### What is needed:
Could you copy every entry exactly, dropping the pictures?

-- Given entries follows --

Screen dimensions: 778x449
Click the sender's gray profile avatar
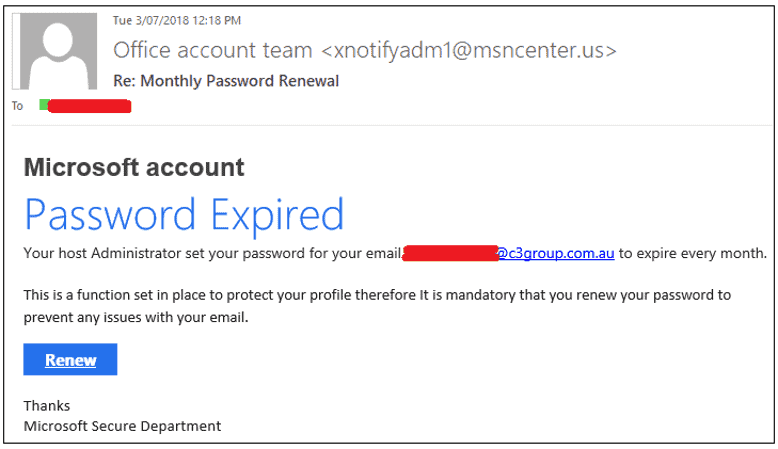(x=58, y=51)
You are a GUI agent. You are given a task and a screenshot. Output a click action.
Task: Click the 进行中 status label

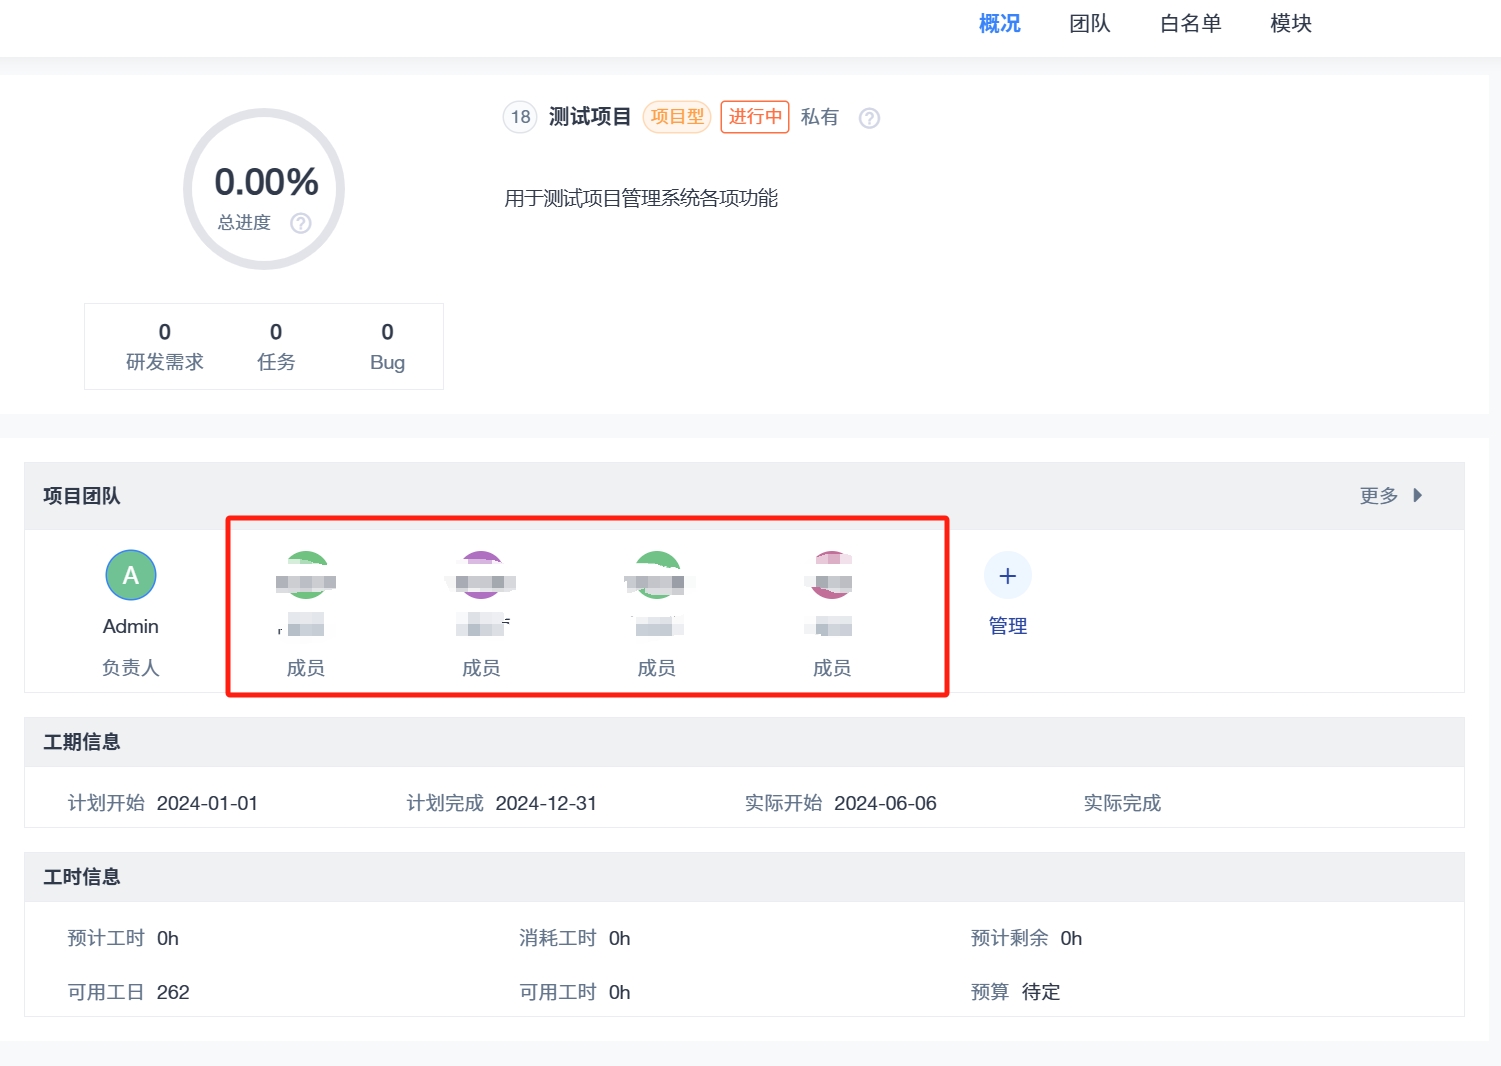tap(755, 117)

-- Given entries concluded --

### Exercise solution:
Screen dimensions: 778x449
Click the sender's gray profile avatar
(x=58, y=51)
You are a GUI agent. You are given a task and a screenshot. Output a click action.
Task: Click the 进行中 status label

tap(755, 117)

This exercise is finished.